From b86366116ae6d1e2d29c621b7b94d8b71f26557b Mon Sep 17 00:00:00 2001
From: xpltd <dev@xpltd.co>
Date: Sat, 21 Mar 2026 17:59:24 -0500
Subject: [PATCH] Fix SSE busy-loop (ping=0), keep curl in image, recover
 zombie jobs on startup

Three bugs causing 100% CPU and container crash-looping in production:

1. sse-starlette ping=0 causes await anyio.sleep(0) busy loop in _ping task.
   Each SSE connection spins a ping task at 100% CPU. Changed to ping=15
   (built-in keepalive). Removed our manual ping yield in favor of continue.

2. Dockerfile purged curl after installing deno, but Docker healthcheck
   (and compose override) uses curl. Healthcheck always failed -> autoheal
   restarted the container every ~2 minutes. Keep curl in the image.

3. Downloads that fail during server shutdown leave zombie jobs stuck in
   queued/downloading status (event loop closes before error handler can
   update DB). Added startup recovery that marks these as failed.
---
 Dockerfile                 |  7 ++++---
 backend/app/main.py        | 14 ++++++++++++++
 backend/app/routers/sse.py |  6 ++++--
 3 files changed, 22 insertions(+), 5 deletions(-)

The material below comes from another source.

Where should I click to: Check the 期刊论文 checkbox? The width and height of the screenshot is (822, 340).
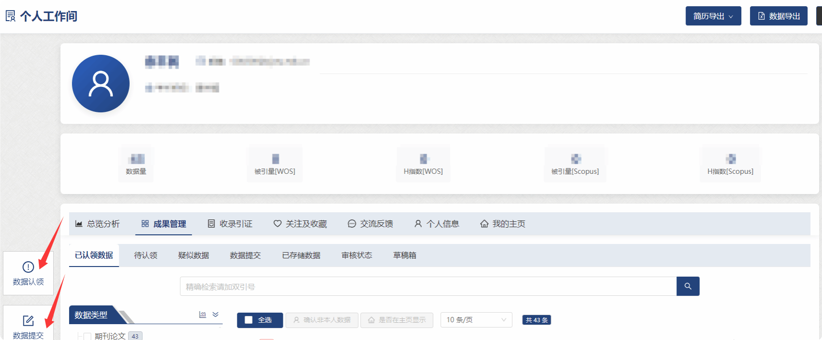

diff --git a/Dockerfile b/Dockerfile
index 9c85935..74d09c3 100644
--- a/Dockerfile
+++ b/Dockerfile
@@ -27,10 +27,11 @@ FROM python:3.12-slim AS runtime
 
 # Install ffmpeg (required by yt-dlp for muxing/transcoding)
 # Install deno (required by yt-dlp for YouTube JS interpretation)
+# Keep curl for Docker healthcheck probes
 RUN apt-get update && \
     apt-get install -y --no-install-recommends ffmpeg curl unzip && \
     curl -fsSL https://deno.land/install.sh | DENO_INSTALL=/usr/local sh && \
-    apt-get purge -y curl unzip && \
+    apt-get purge -y unzip && \
     apt-get autoremove -y && \
     rm -rf /var/lib/apt/lists/*
 
@@ -62,6 +63,6 @@ ENV MEDIARIP__DOWNLOADS__OUTPUT_DIR=/downloads \
 EXPOSE 8000
 
 HEALTHCHECK --interval=30s --timeout=5s --start-period=10s --retries=3 \
-    CMD python -c "import urllib.request; urllib.request.urlopen('http://localhost:8000/api/health')" || exit 1
+    CMD curl -f http://localhost:8000/api/health || exit 1
 
-CMD ["python", "-m", "uvicorn", "app.main:app", "--host", "0.0.0.0", "--port", "8000"]
+CMD ["python", "start.py"]
diff --git a/backend/app/main.py b/backend/app/main.py
index 679d0ff..57091c6 100644
--- a/backend/app/main.py
+++ b/backend/app/main.py
@@ -78,6 +78,20 @@ async def lifespan(app: FastAPI):
     # --- Download service ---
     download_service = DownloadService(config, db, broker, loop)
 
+    # --- Recover zombie jobs from unclean shutdown ---
+    # Jobs stuck in queued/downloading status from a previous crash will never
+    # complete — mark them as failed so they don't confuse the UI.
+    try:
+        recovered = await db.execute(
+            "UPDATE jobs SET status = 'failed', error_message = 'Interrupted by server restart' "
+            "WHERE status IN ('queued', 'downloading')"
+        )
+        await db.commit()
+        if recovered.rowcount > 0:
+            logger.warning("Recovered %d zombie job(s) from previous shutdown", recovered.rowcount)
+    except Exception as e:
+        logger.error("Failed to recover zombie jobs: %s", e)
+
     # --- Purge scheduler ---
     scheduler = None
     if config.purge.enabled:
diff --git a/backend/app/routers/sse.py b/backend/app/routers/sse.py
index b98bf03..c1b0235 100644
--- a/backend/app/routers/sse.py
+++ b/backend/app/routers/sse.py
@@ -70,7 +70,9 @@ async def event_generator(
                         "data": json.dumps(event.model_dump()),
                     }
             except asyncio.TimeoutError:
-                yield {"event": "ping", "data": ""}
+                # No event in KEEPALIVE_TIMEOUT — loop back and wait again.
+                # sse-starlette's built-in ping handles the actual keepalive.
+                continue
     finally:
         broker.unsubscribe(session_id, queue)
         logger.info("SSE disconnected for session %s", session_id)
@@ -87,5 +89,5 @@ async def sse_events(
 
     return EventSourceResponse(
         event_generator(session_id, broker, db),
-        ping=0,  # we handle keepalive ourselves
+        ping=15,  # sse-starlette sends keepalive pings (0 = busy-loop bug)
     )